The emergence of retrieval-augmented generation has created a measurement problem in information retrieval. Historically, ranking systems were optimized for topical relevance—how well documents matched queries—because human users consumed results directly. RAG systems fundamentally break this assumption. Retrieved documents now function as evidence inputs for LLMs that synthesize and generate answers, making traditional relevance metrics an imperfect proxy for actual system performance.

This shift reflects broader maturation in AI infrastructure. As LLMs become primary information access interfaces, the evaluation methodology must evolve to capture whether retrieved information genuinely improves answer quality and task completion. A document can be topically relevant but unhelpful for the LLM's generation process, just as less relevant documents might provide superior contextual signals.

For AI practitioners and infrastructure builders, this framework has immediate implications. Development teams must recalibrate optimization targets from ranking metrics toward utility-based evaluation, requiring new benchmarking approaches and training methodologies. The distinction between LLM-agnostic and LLM-specific utility introduces complexity—systems must balance general relevance principles with model-specific constraints around token limits and attention patterns.

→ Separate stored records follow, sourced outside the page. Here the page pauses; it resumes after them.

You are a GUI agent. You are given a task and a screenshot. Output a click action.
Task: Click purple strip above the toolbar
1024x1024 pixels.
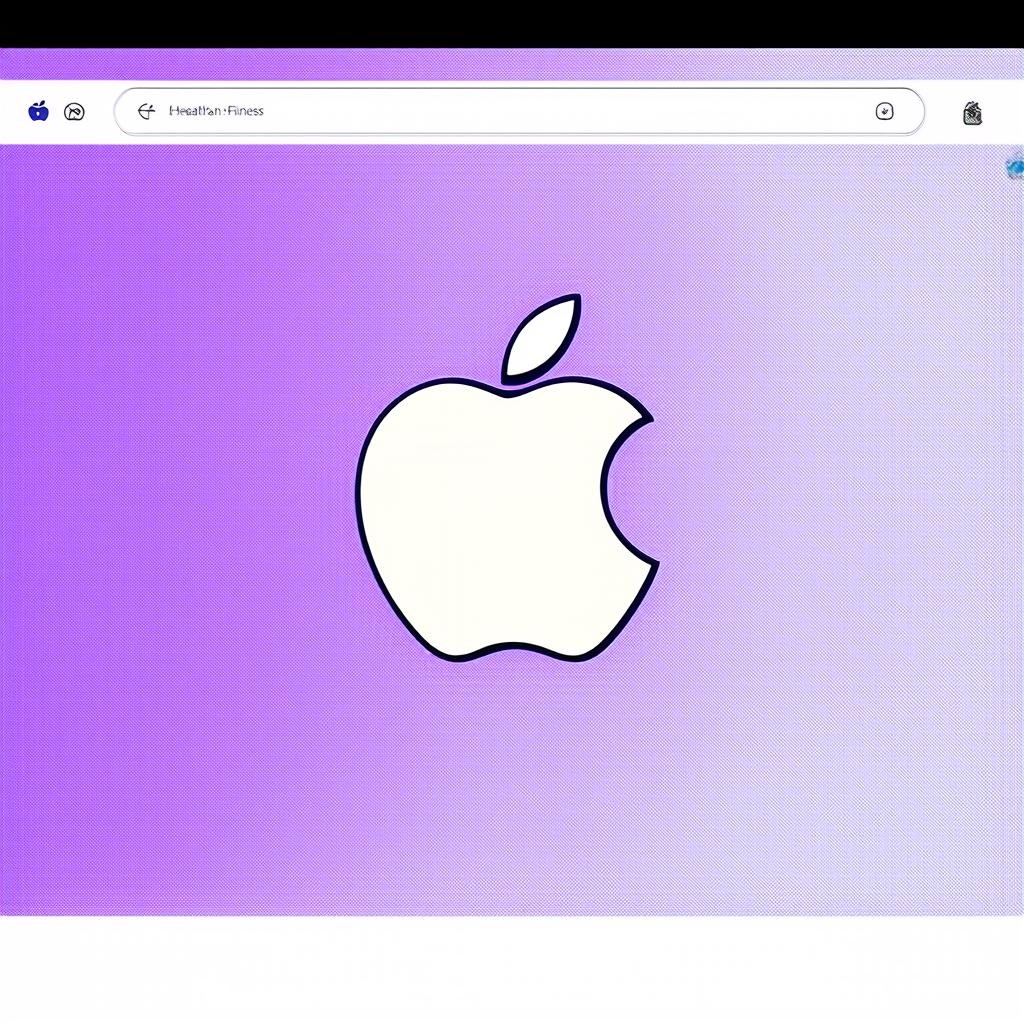[x=512, y=64]
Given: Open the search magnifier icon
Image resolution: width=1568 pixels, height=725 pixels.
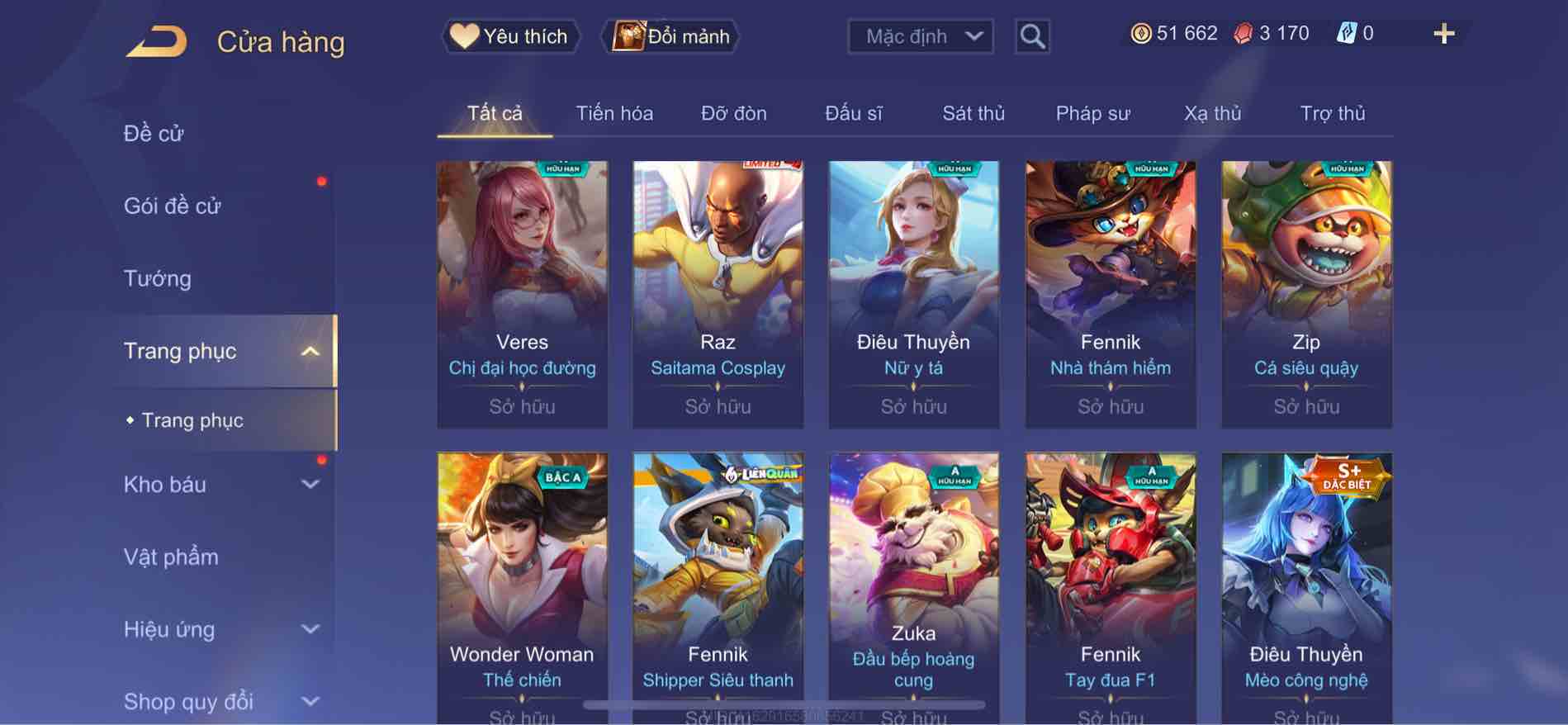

The practical impact extends across the RAG ecosystem. Vector database vendors, embedding model developers, and LLM application builders all face pressure to adopt utility-centric measurement. Organizations deploying RAG systems should prioritize evaluation frameworks that measure end-to-end task success rather than relying on traditional IR metrics. This conceptual reframing sets the foundation for the next generation of retrieval optimization research.

Key Takeaways
  • Retrieval evaluation is shifting from relevance metrics toward utility-based measurement reflecting LLM generation quality.
  • RAG systems require fundamentally different optimization targets than traditional user-facing information retrieval.
  • Document relevance alone is insufficient—utility-centric frameworks must account for LLM-specific processing characteristics.
  • This framework addresses the gap between what IR systems optimize for and what users actually need from LLM-powered applications.
  • Organizations deploying RAG must adopt end-to-end task-success metrics rather than traditional ranking benchmarks.